He told the committee there had been nothing comparable to the current crisis in modern Government and that Ministers are being required to make decisions at an extremely fast rate.
Mr Shapps said that every transport sector had to adjust to the crisis. He said he was pleased with the performance of every structure in place.
When he spoke on Wednesday, London Underground usage had reduced by 91%, but that the number of freight trains had been increased and that rail freight workers had been designated as key workers.
Asked about staffing shortages in rail control centres, Mr Shapps said he had discussed this with Andrew Haines, Chief Executive of Network Rail. He said that in general, control room environments were sustaining well. Staff were turning up for work.
The Secretary of State said he had been informed about problems in one location, which were now resolved, and praised Network Rail in doing a great job in monitoring the situation.
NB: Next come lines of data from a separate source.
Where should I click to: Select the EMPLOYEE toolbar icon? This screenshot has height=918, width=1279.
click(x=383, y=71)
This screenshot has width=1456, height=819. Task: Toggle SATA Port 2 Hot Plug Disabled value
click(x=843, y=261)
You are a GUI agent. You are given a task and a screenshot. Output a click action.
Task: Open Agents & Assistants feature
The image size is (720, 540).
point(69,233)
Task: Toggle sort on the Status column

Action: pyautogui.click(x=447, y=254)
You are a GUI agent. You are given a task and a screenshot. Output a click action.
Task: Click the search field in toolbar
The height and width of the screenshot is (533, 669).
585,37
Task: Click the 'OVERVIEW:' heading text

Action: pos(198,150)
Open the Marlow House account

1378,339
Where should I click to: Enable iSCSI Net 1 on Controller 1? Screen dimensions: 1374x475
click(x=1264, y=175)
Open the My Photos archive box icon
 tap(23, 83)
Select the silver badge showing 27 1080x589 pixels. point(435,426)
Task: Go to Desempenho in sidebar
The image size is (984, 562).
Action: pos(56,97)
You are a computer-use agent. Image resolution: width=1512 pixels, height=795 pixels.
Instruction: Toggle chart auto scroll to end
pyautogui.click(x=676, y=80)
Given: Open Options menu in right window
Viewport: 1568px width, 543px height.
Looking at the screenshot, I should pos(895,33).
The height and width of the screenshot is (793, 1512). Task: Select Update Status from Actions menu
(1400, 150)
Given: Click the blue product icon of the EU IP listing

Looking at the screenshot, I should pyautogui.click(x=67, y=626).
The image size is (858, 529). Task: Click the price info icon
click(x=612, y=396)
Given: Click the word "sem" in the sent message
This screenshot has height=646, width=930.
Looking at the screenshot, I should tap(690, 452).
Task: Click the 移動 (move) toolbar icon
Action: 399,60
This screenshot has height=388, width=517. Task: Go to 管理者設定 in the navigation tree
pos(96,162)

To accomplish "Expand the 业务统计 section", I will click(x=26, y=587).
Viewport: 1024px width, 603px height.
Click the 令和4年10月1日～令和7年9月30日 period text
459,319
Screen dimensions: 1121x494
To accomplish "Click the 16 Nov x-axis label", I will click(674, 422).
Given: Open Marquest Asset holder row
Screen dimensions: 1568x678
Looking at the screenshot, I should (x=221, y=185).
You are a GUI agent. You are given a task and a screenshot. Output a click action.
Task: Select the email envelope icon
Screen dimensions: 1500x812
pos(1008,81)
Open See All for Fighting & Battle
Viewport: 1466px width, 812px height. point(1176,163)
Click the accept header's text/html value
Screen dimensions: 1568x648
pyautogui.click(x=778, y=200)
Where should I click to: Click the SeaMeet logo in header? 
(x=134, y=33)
He was asked by MP Sam Tarry about whether non-essential staff (such as ticket barrier staff) could be stood down to ensure the railway operated with skeleton staff.
He said that ticket sales had reduced by 98% compared to last year. Given the falls in revenue, he did not expect ticket barrier or office staff to be working at the moment, but he would look further into the issue.
There had already been an 84% reduction in footfall on passenger services compared to last year, before the recent measures were taken to reduce rail timetables. Rail operators would therefore be getting close to running a skeleton staffing service.
Sam Parry also asked about the Secretary of State’s discussions with the Mayor of London about reinstating Underground services during rush hour.
Mr Shapps said he had been very careful not to enter a public political disagreement with the Mayor. He said Andy McDonald MP, the Shadow Secretary of State for Transport, had been helpful and offered constructive ideas.
Mr Shapps said services on the Underground had been reduced too much compared to the number of people who still needed to work. The problem was not solely construction workers needing to travel. He has spoken to the Mayor of London raising six different points to improve the situation, based on information available to the Department for Transport internally.